Effects of AMP derivatives on cyclic AMP levels in NG108-15 cells

1 In NG108-15 neuroblastoma x glioma hybrid cells, ATP stimulates intracellular cyclic AMP Formation. which is inhibited by both adenosine (P-1) and P2 receptor antagonists. In the present study, we examined the effects of several AMP derivatives in NG108-15 cells and mouse neuroblastoma N18TG-2 cells. 2 Adenosine 2'-monophosphate (A2P), adenosine 3'-monophosphate (A3P) and adenosine 5'-phosphosulphate (ASPS) increased cyclic AMP levels with similar concentration-dependencies in NG108-15 cells. 3 Increases in cyclic AMP by AMP derivatives were inhibited by the P2 receptor antagonist PPADS, but not by suramin. Effects of AMP derivatives were also inhibited by P-1 receptor antagonists ZM241385, XAC, DPCPX and partially by alloxazine. The ecto-nucleotidase inhibitor alpha,beta-methyleneADP was without effect. 4 In contrast, AMP derivatives did not change cyclic AMP levels in N18TG-2 cells.

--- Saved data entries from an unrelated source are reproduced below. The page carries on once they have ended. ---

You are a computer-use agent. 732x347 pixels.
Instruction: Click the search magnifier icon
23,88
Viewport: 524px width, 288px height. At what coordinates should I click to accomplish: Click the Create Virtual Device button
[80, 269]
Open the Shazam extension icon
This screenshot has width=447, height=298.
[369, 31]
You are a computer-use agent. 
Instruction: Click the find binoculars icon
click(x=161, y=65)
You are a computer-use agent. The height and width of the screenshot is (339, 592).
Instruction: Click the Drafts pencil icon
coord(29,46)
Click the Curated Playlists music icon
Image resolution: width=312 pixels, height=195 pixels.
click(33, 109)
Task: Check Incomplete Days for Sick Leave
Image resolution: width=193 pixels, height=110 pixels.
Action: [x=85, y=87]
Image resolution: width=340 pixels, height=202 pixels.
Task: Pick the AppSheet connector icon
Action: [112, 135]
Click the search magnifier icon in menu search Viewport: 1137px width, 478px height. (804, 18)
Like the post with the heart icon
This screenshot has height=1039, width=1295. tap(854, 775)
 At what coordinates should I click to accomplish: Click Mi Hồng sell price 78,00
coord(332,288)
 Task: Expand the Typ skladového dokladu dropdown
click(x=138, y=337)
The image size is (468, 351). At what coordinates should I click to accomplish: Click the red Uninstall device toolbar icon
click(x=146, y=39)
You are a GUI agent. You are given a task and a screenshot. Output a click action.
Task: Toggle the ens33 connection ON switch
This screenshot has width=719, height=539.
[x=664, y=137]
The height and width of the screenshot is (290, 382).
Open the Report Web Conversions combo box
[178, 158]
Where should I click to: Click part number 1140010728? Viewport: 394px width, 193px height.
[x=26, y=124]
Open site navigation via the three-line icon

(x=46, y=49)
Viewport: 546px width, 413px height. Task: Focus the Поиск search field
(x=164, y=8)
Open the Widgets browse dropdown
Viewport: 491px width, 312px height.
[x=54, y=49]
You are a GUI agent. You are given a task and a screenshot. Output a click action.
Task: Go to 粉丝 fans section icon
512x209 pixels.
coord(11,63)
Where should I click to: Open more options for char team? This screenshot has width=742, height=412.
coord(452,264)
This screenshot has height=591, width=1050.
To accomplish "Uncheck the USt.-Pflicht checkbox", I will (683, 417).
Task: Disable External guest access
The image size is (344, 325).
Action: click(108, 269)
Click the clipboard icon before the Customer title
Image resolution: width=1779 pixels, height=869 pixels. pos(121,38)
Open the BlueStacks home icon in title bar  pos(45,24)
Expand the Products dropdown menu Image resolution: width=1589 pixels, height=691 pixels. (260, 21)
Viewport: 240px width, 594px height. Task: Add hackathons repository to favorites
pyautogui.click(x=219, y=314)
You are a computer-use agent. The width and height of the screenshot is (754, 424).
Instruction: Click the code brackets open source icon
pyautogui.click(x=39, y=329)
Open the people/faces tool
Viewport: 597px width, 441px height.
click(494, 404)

Accumulation of cyclic AMP in N18TG-2 cells was stimulated by adenosine A(2) receptor agonists CGS21680 and NECA, but not by ATP or beta,gamma-methyleneATP, agonists for cyclic AMP production in NG108-15 cells. 5 Reverse transcription-coupled polymerase chain reaction (RT-PCR) analyses revealed that N18TG-2 cells express both A(2A) and A(2B) receptors, while NG108-15 cells express mainly A(2A) receptors. 6 AMP derivatives did not affect the P2X and P2Y receptors expressed in NG108-15 cells. 7 These results suggest that A2P, A3P and A5PS act as agonists for cyclic AMP production and that these compounds are valuable tools for determinating the mechanism of ATP-stimulated cyclic AMP response in NG108-15 cells.